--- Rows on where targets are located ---
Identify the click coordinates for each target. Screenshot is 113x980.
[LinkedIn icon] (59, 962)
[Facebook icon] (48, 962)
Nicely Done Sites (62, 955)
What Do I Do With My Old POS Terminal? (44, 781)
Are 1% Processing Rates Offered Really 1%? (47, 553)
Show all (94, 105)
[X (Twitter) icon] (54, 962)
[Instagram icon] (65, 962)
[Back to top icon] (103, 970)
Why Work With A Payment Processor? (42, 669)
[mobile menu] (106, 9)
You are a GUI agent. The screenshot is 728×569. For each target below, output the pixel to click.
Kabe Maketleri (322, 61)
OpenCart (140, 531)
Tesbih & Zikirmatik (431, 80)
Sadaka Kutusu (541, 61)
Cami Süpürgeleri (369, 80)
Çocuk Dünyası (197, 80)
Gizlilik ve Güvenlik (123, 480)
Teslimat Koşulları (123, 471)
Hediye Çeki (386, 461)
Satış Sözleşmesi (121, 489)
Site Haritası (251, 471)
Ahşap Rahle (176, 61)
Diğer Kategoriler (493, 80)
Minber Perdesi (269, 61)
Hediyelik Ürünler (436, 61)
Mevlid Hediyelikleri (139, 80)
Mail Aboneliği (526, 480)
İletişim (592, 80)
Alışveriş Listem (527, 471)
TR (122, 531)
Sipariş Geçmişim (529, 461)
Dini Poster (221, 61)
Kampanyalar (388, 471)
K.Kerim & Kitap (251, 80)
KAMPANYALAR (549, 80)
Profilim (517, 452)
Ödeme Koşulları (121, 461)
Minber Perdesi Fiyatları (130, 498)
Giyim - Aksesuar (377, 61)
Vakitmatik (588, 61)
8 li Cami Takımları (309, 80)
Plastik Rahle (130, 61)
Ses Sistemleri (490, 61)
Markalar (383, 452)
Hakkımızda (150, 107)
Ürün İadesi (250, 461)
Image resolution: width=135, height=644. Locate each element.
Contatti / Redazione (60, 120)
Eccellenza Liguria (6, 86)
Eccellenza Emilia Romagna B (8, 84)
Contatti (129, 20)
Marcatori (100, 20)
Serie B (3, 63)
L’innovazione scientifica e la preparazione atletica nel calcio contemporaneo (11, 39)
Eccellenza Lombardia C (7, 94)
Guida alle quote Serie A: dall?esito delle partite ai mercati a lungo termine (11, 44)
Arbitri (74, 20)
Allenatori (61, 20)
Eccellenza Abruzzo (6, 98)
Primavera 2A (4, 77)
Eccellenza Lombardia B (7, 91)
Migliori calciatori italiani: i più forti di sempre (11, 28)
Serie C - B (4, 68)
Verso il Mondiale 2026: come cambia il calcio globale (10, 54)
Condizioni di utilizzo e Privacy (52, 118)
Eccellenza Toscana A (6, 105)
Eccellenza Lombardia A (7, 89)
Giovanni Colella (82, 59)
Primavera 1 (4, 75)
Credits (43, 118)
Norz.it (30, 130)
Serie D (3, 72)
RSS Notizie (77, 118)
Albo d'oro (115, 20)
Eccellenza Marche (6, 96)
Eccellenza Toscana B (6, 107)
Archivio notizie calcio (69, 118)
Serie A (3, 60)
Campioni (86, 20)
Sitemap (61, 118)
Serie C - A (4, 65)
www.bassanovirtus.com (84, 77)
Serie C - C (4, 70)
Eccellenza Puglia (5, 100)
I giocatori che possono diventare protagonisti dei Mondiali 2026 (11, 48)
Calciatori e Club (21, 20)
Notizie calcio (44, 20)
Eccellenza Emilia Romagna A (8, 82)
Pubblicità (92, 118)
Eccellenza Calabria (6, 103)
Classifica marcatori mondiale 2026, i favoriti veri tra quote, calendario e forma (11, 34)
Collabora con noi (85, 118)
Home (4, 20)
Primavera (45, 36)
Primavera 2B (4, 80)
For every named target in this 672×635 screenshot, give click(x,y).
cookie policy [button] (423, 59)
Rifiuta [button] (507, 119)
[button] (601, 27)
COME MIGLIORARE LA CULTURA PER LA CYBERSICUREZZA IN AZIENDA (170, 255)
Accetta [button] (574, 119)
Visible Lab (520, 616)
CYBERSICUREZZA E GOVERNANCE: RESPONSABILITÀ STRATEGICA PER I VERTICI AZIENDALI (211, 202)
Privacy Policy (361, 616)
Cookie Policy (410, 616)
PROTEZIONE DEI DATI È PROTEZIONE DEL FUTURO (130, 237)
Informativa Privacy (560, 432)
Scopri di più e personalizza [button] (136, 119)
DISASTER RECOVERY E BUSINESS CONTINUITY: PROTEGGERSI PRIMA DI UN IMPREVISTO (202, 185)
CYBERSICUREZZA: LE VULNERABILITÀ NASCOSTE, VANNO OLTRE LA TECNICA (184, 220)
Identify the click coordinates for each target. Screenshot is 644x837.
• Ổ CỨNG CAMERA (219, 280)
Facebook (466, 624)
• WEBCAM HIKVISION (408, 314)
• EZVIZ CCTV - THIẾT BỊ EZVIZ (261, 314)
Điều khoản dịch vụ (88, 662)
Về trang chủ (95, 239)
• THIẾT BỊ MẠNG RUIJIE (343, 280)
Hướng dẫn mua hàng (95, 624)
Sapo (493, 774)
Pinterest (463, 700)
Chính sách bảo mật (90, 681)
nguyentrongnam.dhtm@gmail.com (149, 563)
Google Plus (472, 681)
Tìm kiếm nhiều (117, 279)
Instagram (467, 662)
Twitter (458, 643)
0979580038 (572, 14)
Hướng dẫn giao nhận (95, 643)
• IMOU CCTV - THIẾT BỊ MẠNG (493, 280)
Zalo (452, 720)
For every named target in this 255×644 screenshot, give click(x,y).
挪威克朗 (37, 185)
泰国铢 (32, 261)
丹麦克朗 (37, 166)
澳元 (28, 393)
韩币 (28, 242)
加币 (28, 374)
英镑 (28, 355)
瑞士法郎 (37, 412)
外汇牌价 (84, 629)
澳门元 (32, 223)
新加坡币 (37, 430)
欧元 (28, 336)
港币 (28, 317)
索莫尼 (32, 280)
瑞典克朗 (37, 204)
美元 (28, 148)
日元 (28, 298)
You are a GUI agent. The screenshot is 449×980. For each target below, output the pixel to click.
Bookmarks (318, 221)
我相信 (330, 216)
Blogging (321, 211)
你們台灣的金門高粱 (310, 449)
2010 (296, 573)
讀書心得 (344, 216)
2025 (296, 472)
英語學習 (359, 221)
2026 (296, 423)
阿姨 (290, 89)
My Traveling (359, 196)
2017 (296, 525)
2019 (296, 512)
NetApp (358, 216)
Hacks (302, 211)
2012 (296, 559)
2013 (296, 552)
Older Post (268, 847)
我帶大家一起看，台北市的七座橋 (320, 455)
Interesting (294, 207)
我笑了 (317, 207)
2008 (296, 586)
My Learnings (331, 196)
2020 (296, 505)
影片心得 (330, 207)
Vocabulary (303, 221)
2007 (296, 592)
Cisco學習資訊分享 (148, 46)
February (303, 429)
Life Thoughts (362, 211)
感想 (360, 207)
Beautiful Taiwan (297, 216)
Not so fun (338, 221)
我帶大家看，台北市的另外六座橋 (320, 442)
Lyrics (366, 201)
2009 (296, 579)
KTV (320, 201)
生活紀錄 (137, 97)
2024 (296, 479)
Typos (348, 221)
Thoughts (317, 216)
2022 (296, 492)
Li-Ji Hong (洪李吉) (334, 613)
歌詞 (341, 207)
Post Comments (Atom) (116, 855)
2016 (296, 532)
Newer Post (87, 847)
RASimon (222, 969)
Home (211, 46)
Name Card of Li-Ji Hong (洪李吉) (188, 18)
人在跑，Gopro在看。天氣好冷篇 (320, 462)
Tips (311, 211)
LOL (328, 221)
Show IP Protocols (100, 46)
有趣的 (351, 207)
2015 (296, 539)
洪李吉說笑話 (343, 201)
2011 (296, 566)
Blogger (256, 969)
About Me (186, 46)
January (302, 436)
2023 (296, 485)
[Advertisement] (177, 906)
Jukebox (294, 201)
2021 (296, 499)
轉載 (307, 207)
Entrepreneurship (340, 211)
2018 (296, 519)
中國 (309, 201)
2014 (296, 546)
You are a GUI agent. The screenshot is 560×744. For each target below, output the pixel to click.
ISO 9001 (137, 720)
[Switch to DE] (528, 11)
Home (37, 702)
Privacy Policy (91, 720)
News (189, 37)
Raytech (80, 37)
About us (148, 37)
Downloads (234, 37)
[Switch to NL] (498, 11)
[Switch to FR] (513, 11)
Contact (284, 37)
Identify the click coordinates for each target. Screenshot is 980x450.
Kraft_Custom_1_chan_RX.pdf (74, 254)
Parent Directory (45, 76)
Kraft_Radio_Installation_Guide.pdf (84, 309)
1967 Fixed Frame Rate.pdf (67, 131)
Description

--- DIRECTIONS FOR THIS TASK ---
Reproduce the records unchanged from the line containing "洪李吉說笑話 (343, 201)" through the last line of the records.

--- CORRECT RESULT ---
洪李吉說笑話 (343, 201)
2011 (296, 566)
Blogger (256, 969)
About Me (186, 46)
January (302, 436)
2023 (296, 485)
[Advertisement] (177, 906)
Jukebox (294, 201)
2021 (296, 499)
轉載 (307, 207)
Entrepreneurship (340, 211)
2018 (296, 519)
中國 (309, 201)
2014 (296, 546)
You are a GUI agent. The screenshot is 560×744. For each target below, output the pixel to click.
ISO 9001 (137, 720)
[Switch to DE] (528, 11)
Home (37, 702)
Privacy Policy (91, 720)
News (189, 37)
Raytech (80, 37)
About us (148, 37)
Downloads (234, 37)
[Switch to NL] (498, 11)
[Switch to FR] (513, 11)
Contact (284, 37)
Identify the click coordinates for each target. Screenshot is 980x450.
Kraft_Custom_1_chan_RX.pdf (74, 254)
Parent Directory (45, 76)
Kraft_Radio_Installation_Guide.pdf (84, 309)
1967 Fixed Frame Rate.pdf (67, 131)
Description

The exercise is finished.